Sonia Torrese
Enfermera
67 años
“Tenemos vida para tirar, pero necesitamos un trabajo. Necesitamos algo para poder vivir, para poder
seguirla”.
Sonia comparte su historia y explica que estuvo
“rodando por todos lados, donde pude, como una golondrina”. Ella también es una de esas hijas
expulsadas del
hogar familiar por ser trans. Hoy a sus 64 años volvió a esa casa pero para cuidar a sus padres. “Mi
hermana
y
mi hermano no me aceptaban. Tenían mucha vergüenza de mí”.

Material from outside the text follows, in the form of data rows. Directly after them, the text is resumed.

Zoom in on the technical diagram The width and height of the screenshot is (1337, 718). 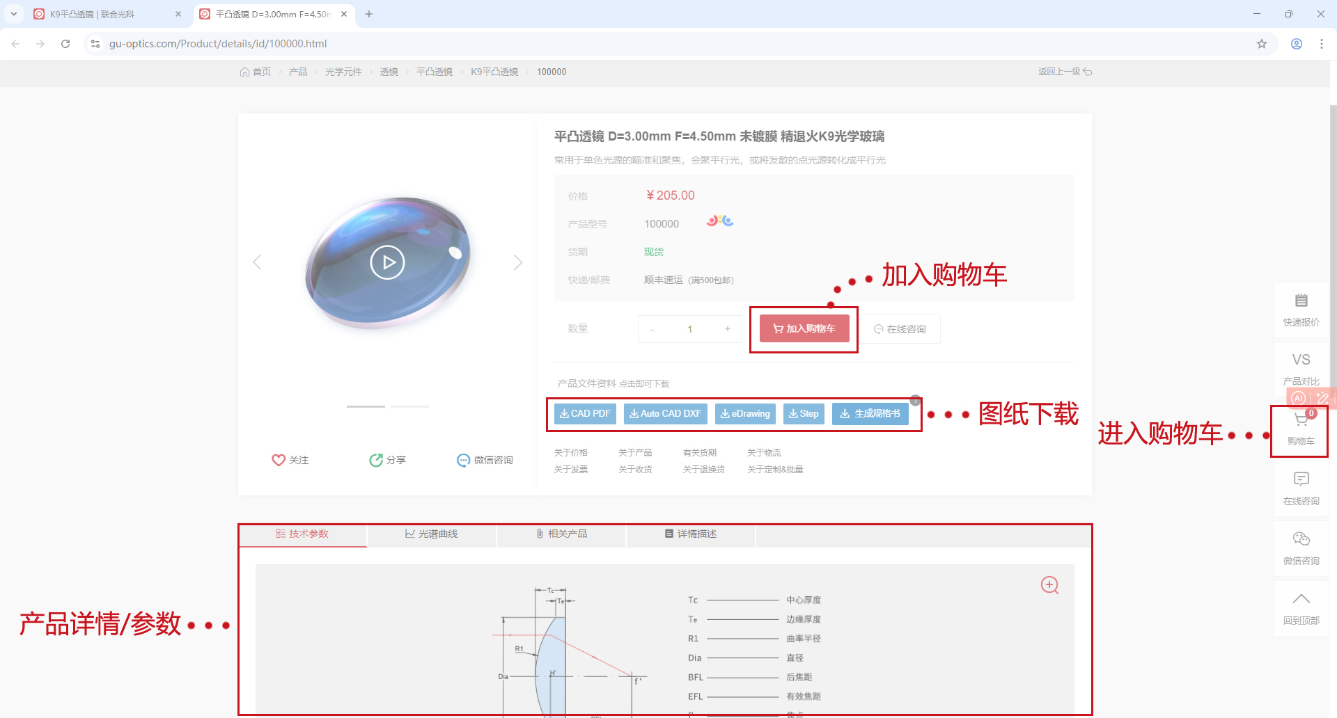[x=1049, y=585]
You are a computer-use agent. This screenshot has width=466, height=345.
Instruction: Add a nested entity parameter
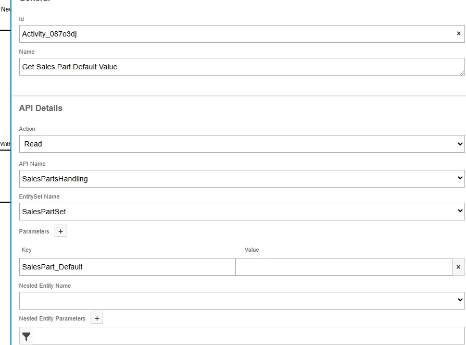[97, 318]
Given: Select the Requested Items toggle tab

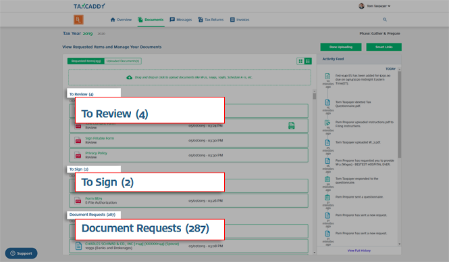Looking at the screenshot, I should (x=86, y=61).
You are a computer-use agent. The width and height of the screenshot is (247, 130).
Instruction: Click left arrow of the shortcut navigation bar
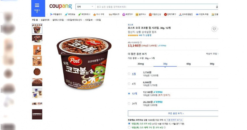click(x=47, y=14)
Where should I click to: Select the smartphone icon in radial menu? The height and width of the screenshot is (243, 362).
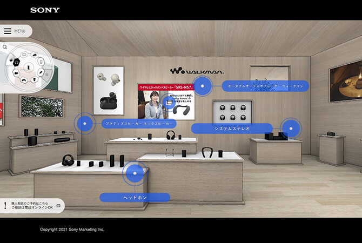coord(41,63)
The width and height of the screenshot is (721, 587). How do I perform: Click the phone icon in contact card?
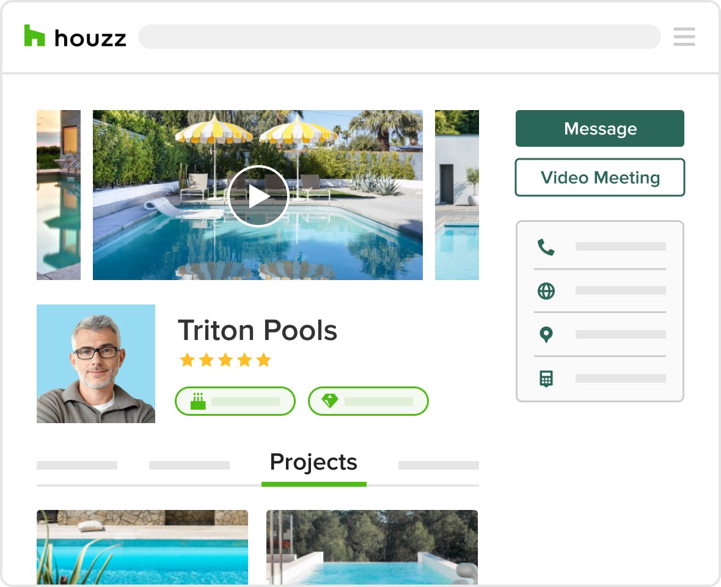[x=546, y=247]
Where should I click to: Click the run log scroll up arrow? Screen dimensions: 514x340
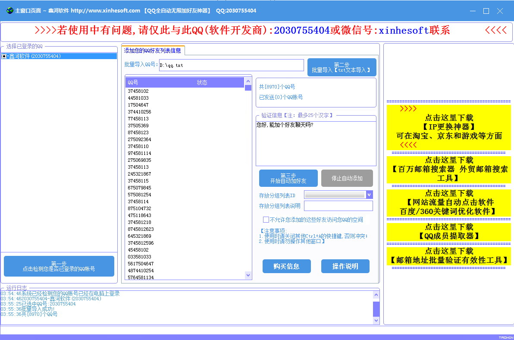point(376,295)
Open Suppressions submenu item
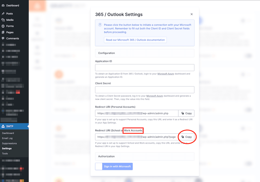 coord(9,143)
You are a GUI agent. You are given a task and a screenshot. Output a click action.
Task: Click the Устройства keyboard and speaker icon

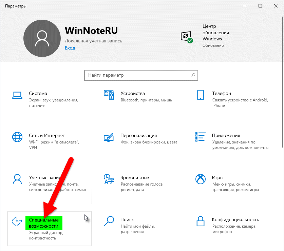point(109,95)
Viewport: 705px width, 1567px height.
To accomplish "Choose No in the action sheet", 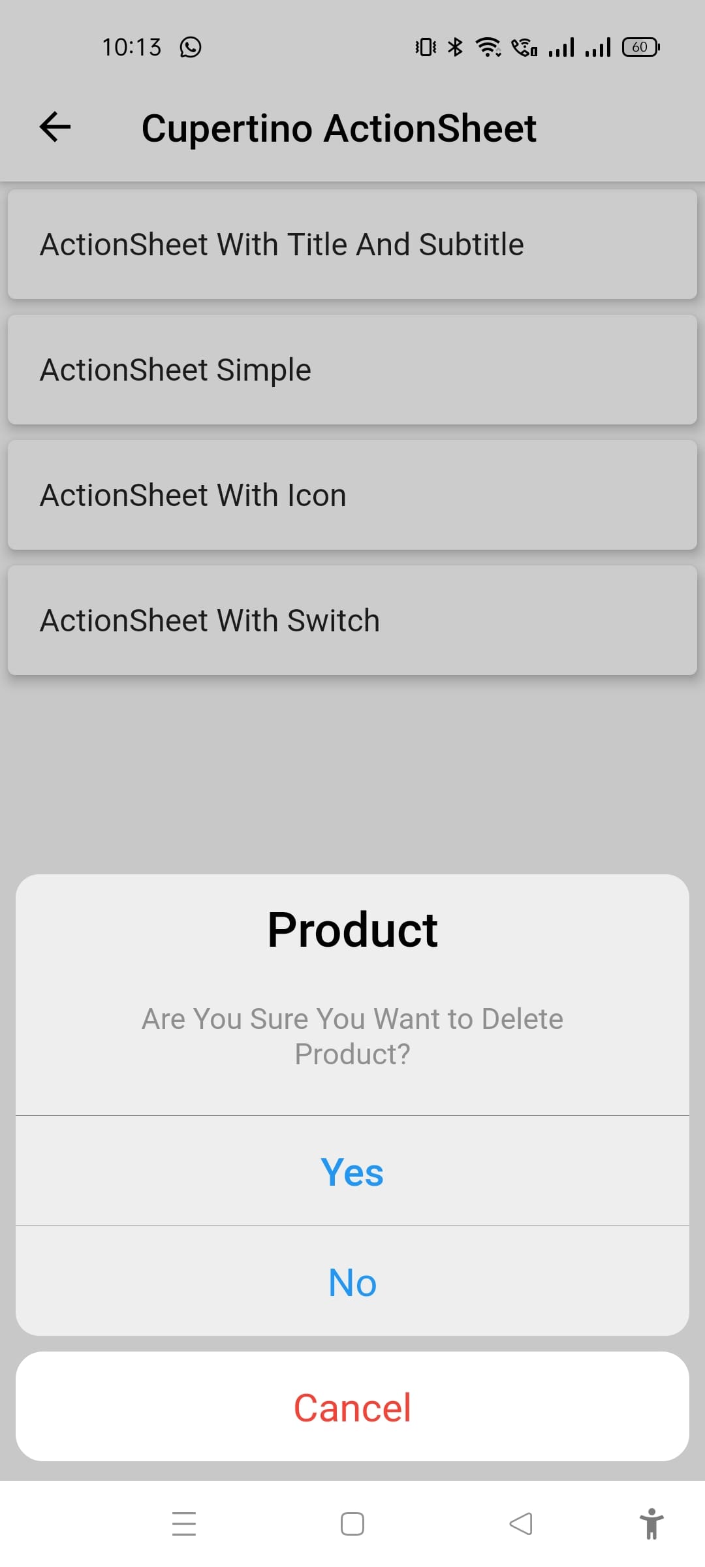I will [x=353, y=1282].
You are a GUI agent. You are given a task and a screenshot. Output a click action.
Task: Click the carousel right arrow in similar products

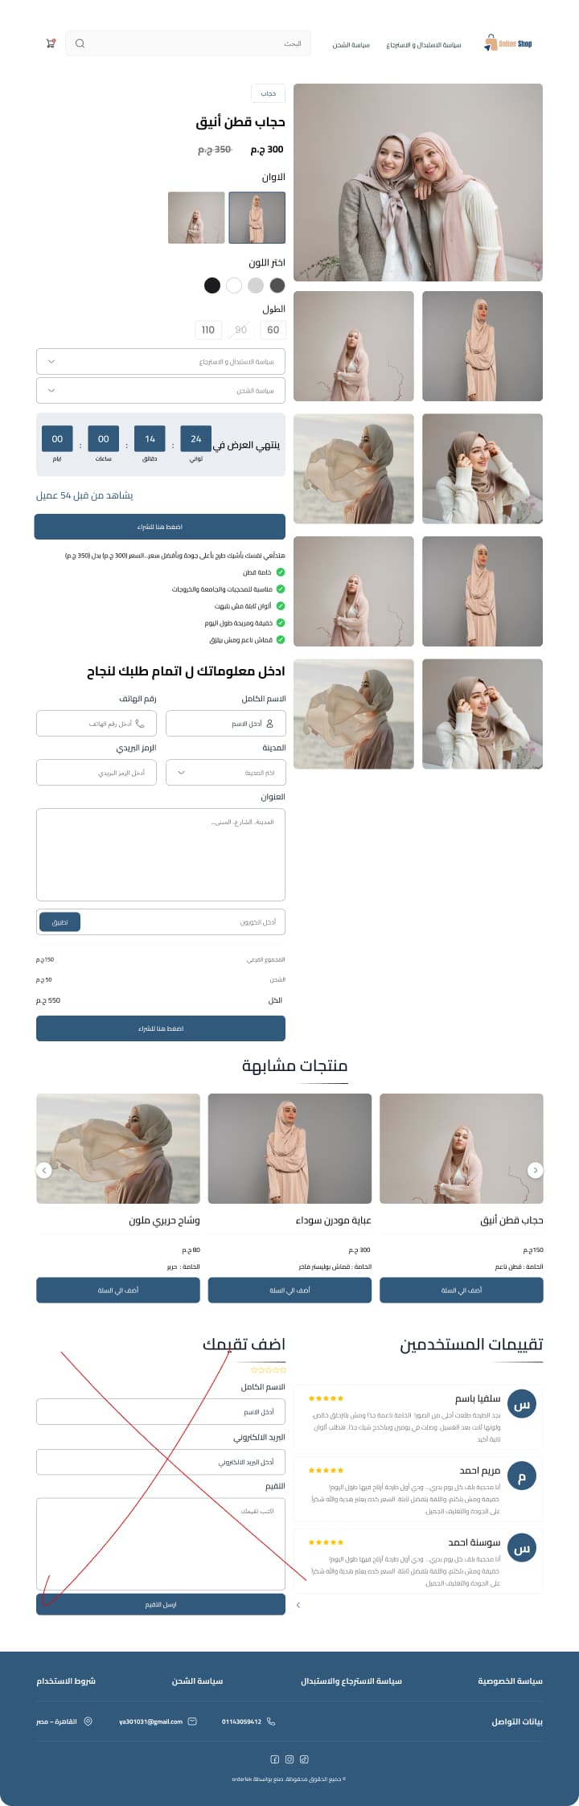535,1170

Los rulos rubios de Sonia le enmarcan las palabras que con timidez aparecen para retratarla. Cuando dice que
antes era “muy cerrada, muy burra”, las compañeras la frenan y le recuerdan que ella es la que
mejor memoria
tiene. Si alguien ve un rostro en una foto y no se acuerda quién es la respuesta seguro la tiene Sonia.
Como es enfermera explica que un vecino le pidió que fuera al geriátrico dónde estaba su madre para hacerle
curaciones. Las primeras veces no hubo problema, pero luego las enfermeras le contaron al dueño del lugar
que
ella era una persona trans:“Automáticamente me cerraron las puertas, me echaron”. Esto pasó
hace
aproximadamente siete años, en un país con Ley de Identidad de Género y sin edictos policiales.